Christianity and tribal tradition blend in Muskogee Indian culture.



On Saturday, August 24, Dr. Peggy Venable of Cairo, Georgia addressed a packed meeting room at the Eastpoint Firehouse to explain the traditions and beliefs of her people.



The day began with recordings of traditional Native American music. Venable sang along in muted undertones as the crowd took their seats.



Venable, who is a staff member at the Muskogee Vocational Rehabilitation Center and an authority on Muskogee culture, began her talk with a prayer. She explained that she is a Christian and that the Primitive Baptist church was largely responsible for the continued existence of Muskogee culture during the Trail of Tears and the Indian Removal of the early 19th century.



“They took us in,” she said. “We were the first Indian people to get a Bible in our own language.”



She said the tribes were largely disbanded and only in 1981 did the Muskogee win their tribal rights after 200 tribe members “walked the halls in Tallahassee, Atlanta and Washington D.C.
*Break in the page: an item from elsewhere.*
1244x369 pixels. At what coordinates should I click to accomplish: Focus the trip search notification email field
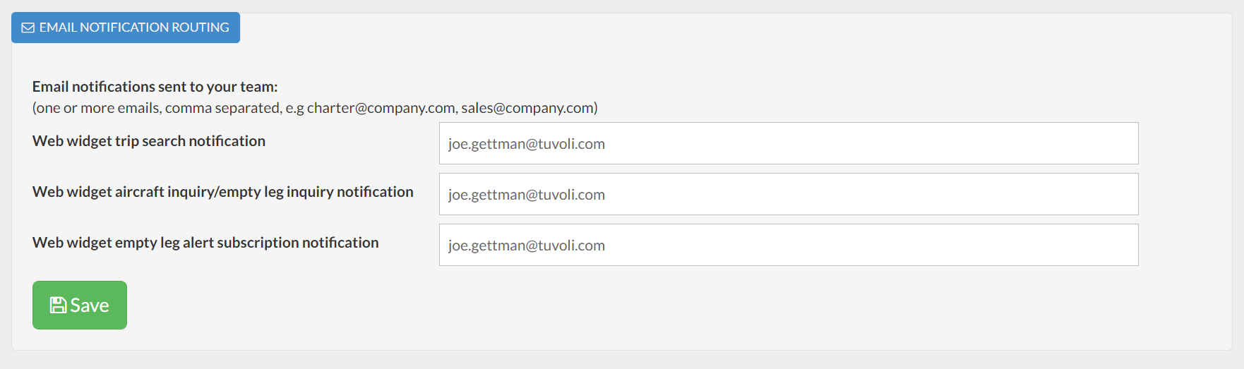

Within their traditional culture, the Muskogee were a social and spiritual people. Venable said they thanked God daily for the “water, the fire and the corn,” and offered “directional prayers” to the four points of the compass.
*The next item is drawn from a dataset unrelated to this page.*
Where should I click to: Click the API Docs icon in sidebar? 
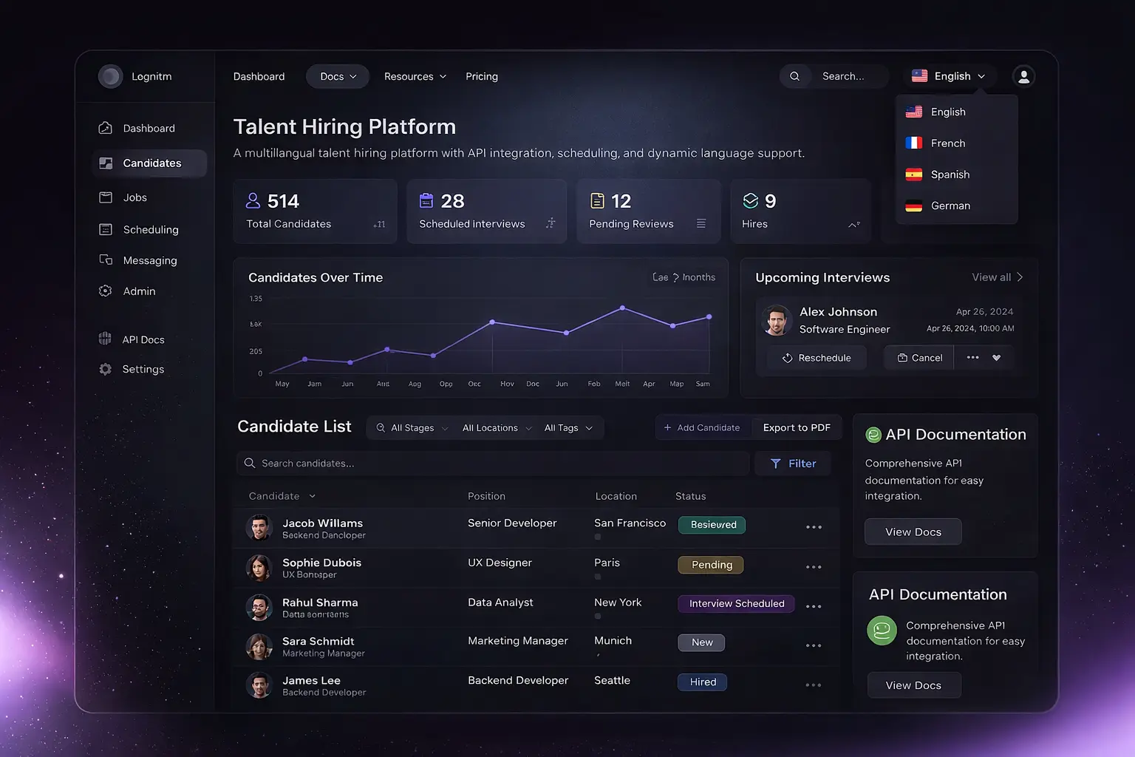106,339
She said 55 tribes speaking many languages formed a loose confederacy of towns each with a population of about 125 people.



“I’m not sure where we came from but we’re here and that’s what matters,” she said.



Unlike the popular image of Native Americans who rode ponies and lives in teepees, she said the Muskogee inhabited the swamps in the Southeast, traveled on the rivers and lived in clusters of log houses.



“We had a really big history in this area,” said Venable. “There were 10 towns in the area of Apalachicola.”



She said she believes there are many residents in Franklin County who are unaware of their Native American heritage.



During Saturday’s beginners’ class, Venable briefly discussed Muskogee religion, government and lifestyle in the morning. After a shared lunch, the group learned about myths and legends of the tribe during the afternoon session.



Tanya and Joseph James and Sondra Powell organized the seminar.